▶ [Problem to work on] Once the line holding "You are a computer-use" is found in the listing below, write it out and each later line exactly, up to and including the one holding "Instruction: Open Caldera".

▶ [Input for this task]
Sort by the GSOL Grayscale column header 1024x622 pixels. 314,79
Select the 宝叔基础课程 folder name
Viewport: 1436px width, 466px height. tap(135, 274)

--

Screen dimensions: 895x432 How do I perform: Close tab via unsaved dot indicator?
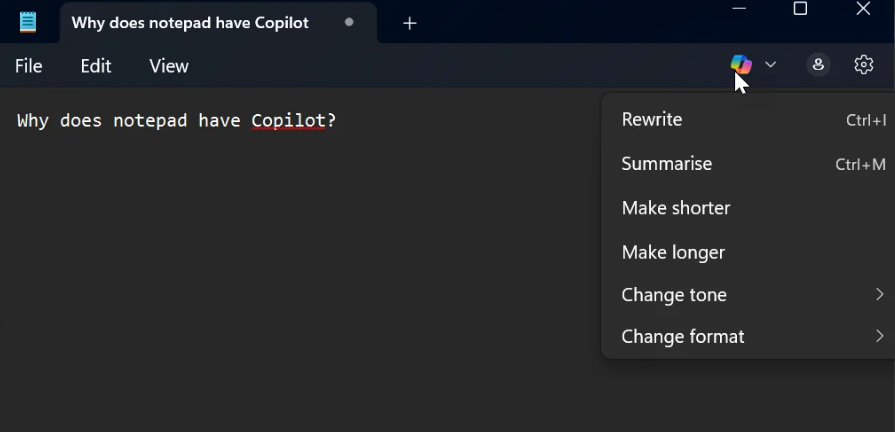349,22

--

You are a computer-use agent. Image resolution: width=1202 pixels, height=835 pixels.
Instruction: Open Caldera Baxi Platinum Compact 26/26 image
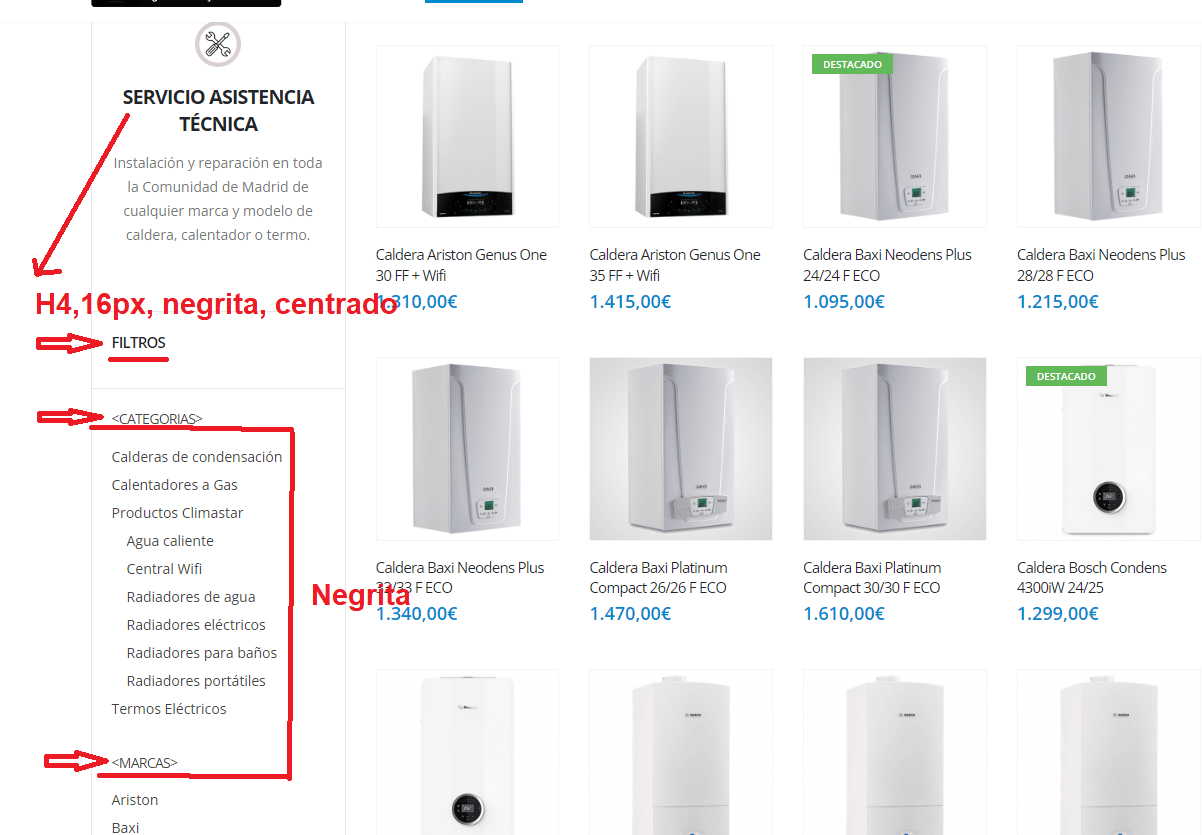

▶ [Expected answer]
You are a computer-use agent. Image resolution: width=1202 pixels, height=835 pixels.
Instruction: Open Caldera Baxi Platinum Compact 26/26 image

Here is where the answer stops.